Hit the surf Sat afternoon Sunday afternoon and this morning around 6am. Sat and Sunday too windy and dirty. Two small whitings using shrimp and fishbite blood worms. This morning dug up a few sand fleas and hit the jackpot. Two slot reddrums and one bull whiting. They will be on the menu for tonights dining enjoyment.


----------



## surfmom (Nov 3, 2012)

thank you glad to finally get a good surf report!


----------



## rickyble (Apr 28, 2011)

broiled them all last night and of course they were absolutely delicious. going to try to hit the surf again later around lunch down at hbsp


----------



## BubbaHoTep (May 26, 2008)

Great work. Thanks for the report.


----------



## Razor1138 (Jun 13, 2012)

Heading down there to camp and fish Sat, Sun, and Mon with my buddy and brother in law...good to hear.


----------



## rickyble (Apr 28, 2011)

Went back down to HBSP this am fished 6-8am; Caught the tide going out. Fished one rod shrimp one rod sandflea. 1 shark and 1 nice big pomp. Right in the suds. I know its not too good of a pic but the ruler is 17 1/2 from nose to fork. Its in the broiler tonigh for supper.


----------



## Scooter2001 (Nov 2, 2009)

rickyble said:


> View attachment 15383
> Went back down to HBSP this am fished 6-8am; Caught the tide going out. Fished one rod shrimp one rod sandflea. 1 shark and 1 nice big pomp. Right in the suds. I know its not too good of a pic but the ruler is 17 1/2 from nose to fork. Its in the broiler tonigh for supper.
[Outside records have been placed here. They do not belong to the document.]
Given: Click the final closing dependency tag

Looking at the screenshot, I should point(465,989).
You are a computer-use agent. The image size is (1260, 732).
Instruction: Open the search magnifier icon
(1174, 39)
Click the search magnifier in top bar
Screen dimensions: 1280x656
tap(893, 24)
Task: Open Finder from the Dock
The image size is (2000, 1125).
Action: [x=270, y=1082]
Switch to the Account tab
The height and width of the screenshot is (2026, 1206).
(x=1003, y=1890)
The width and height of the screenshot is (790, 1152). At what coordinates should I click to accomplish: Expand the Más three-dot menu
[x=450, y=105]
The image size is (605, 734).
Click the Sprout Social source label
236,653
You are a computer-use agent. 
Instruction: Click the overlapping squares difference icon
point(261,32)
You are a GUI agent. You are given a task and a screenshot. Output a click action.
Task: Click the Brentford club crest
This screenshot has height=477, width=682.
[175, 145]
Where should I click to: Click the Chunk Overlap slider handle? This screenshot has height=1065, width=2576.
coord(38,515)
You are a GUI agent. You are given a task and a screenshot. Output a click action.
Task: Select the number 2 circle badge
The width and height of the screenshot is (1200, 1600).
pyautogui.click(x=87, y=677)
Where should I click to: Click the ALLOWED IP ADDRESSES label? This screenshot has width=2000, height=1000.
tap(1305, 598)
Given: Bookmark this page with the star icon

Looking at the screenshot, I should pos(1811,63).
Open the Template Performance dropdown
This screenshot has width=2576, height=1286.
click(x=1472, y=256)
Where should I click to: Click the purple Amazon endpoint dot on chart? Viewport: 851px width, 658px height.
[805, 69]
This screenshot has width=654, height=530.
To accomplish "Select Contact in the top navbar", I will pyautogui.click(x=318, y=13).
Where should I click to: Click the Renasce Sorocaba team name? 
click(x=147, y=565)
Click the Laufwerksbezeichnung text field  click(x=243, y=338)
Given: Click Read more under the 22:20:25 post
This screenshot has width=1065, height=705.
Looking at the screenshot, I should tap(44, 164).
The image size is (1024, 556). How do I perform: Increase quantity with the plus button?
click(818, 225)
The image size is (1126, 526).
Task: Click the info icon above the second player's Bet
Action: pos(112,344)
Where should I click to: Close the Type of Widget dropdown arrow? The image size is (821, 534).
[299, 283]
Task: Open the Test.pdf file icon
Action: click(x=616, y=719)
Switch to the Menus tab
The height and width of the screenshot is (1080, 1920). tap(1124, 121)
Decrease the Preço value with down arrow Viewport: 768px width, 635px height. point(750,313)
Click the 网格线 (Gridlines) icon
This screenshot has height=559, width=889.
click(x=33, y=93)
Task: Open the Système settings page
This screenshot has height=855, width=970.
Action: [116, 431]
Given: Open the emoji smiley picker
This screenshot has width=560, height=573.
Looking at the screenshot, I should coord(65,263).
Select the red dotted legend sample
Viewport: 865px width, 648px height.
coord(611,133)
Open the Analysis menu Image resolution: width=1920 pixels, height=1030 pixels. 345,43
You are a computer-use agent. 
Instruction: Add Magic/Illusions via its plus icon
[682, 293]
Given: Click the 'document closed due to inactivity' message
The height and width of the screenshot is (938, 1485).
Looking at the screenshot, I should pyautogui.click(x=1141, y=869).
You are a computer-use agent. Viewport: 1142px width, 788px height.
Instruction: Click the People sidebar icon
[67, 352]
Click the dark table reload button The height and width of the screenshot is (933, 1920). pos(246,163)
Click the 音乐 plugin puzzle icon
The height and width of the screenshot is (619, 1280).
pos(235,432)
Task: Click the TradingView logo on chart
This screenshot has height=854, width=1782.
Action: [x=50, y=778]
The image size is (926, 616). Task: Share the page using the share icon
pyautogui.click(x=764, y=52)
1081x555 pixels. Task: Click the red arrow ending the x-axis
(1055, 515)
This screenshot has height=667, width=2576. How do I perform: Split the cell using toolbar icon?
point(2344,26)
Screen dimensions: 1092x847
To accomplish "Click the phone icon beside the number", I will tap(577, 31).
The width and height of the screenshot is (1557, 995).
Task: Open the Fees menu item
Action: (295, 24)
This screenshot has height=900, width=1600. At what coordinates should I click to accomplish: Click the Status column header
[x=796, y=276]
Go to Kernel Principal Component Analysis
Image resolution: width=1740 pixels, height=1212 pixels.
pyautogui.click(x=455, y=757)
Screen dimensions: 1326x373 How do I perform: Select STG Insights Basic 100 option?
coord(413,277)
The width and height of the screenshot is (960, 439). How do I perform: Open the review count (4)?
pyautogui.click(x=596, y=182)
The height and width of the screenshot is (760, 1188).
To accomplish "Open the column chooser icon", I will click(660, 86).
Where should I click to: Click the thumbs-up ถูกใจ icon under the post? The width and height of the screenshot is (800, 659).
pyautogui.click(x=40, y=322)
Dinner is served for sure. Nice pomp.


----------



## msutroutslayer (May 15, 2014)

Pretty fish man...


----------



## rickyble (Apr 28, 2011)

Unfortunately it will be back to the office Monday. Heading back to winston early am tomorrow. Ill be back in two weeks for some more work on the place and surf fishing on the side. Have fun and tight lines.


----------



## Digger54 (Sep 11, 2012)

Nice Pomp! Good for you!


----------